🤖 AI Summary
This work addresses the current lack of dedicated virtual testing platforms for advanced nuclear facilities, which hinders effective evaluation of emerging technologies such as artificial intelligence, digital twins, cyber-physical security, and robotics. To bridge this gap, the authors propose iFAN—an integrated digital twin ecosystem that uniquely combines a high-fidelity 3D environment, physics engine–driven radiation simulation, virtual reality, reinforcement learning, and cyber-physical security mechanisms. iFAN enables real-time data interaction and pre-deployment validation across nuclear plant operations, physical security, cybersecurity, and robotic tasks, thereby supporting closed-loop testing of multi-technology integration and autonomous capabilities.
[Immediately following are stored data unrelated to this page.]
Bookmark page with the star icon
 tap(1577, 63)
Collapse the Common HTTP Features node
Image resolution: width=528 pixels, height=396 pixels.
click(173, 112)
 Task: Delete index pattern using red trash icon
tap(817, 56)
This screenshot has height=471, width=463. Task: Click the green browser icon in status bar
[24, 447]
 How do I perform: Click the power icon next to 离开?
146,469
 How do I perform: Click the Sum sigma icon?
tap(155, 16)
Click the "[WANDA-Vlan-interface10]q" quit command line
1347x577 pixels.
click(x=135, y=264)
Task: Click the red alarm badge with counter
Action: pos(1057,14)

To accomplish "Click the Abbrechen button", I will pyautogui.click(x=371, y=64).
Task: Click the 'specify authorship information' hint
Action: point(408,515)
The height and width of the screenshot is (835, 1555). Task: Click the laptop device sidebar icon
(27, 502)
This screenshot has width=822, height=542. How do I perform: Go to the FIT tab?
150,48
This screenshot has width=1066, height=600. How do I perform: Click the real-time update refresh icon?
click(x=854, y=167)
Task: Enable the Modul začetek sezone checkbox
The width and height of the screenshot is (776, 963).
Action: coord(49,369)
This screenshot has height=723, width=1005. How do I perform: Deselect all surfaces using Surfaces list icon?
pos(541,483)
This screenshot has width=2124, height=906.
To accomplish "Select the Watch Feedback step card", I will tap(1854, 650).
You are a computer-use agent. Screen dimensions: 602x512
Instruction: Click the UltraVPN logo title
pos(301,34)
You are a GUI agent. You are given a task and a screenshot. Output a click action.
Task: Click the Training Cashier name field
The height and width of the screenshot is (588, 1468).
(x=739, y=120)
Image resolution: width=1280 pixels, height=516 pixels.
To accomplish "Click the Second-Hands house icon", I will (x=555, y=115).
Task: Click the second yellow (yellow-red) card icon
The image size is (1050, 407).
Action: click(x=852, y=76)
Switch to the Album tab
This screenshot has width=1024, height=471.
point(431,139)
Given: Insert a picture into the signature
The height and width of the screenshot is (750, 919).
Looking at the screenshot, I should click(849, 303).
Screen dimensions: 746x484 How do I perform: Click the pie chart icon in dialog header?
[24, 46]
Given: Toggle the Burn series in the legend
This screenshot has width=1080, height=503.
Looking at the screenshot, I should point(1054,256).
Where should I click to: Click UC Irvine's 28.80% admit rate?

This platform establishes a scalable, secure, and efficient virtual verification infrastructure for next-generation nuclear energy systems characterized by high autonomy and resilience.
📝 Abstract
As nuclear facilities experience digital transformation and advanced reactor development, AI integration, cyber-physical security, and other emerging technologies such as autonomous robot operations are increasingly developed. However, evaluation and deployment is challenged by the lack of dedicated virtual testbeds. The Immersive Framework for Advanced Nuclear (iFAN) ecosystem is developed, a comprehensive digital twin framework with a realistic 3D environment with physics-based simulations. The iFAN ecosystem serves as a high-fidelity virtual testbed for plant operation, cybersecurity, physical security, and robotic operation, as it provides real-time data exchange for pre-deployment verification. Core features include virtual reality, reinforcement learning, radiation simulation, and cyber-physical security. In addition, the paper investigates various applications through potential operational scenarios. The iFAN ecosystem provides a versatile and secure architecture for validating the next generation of autonomous and cyber-resilient nuclear operations.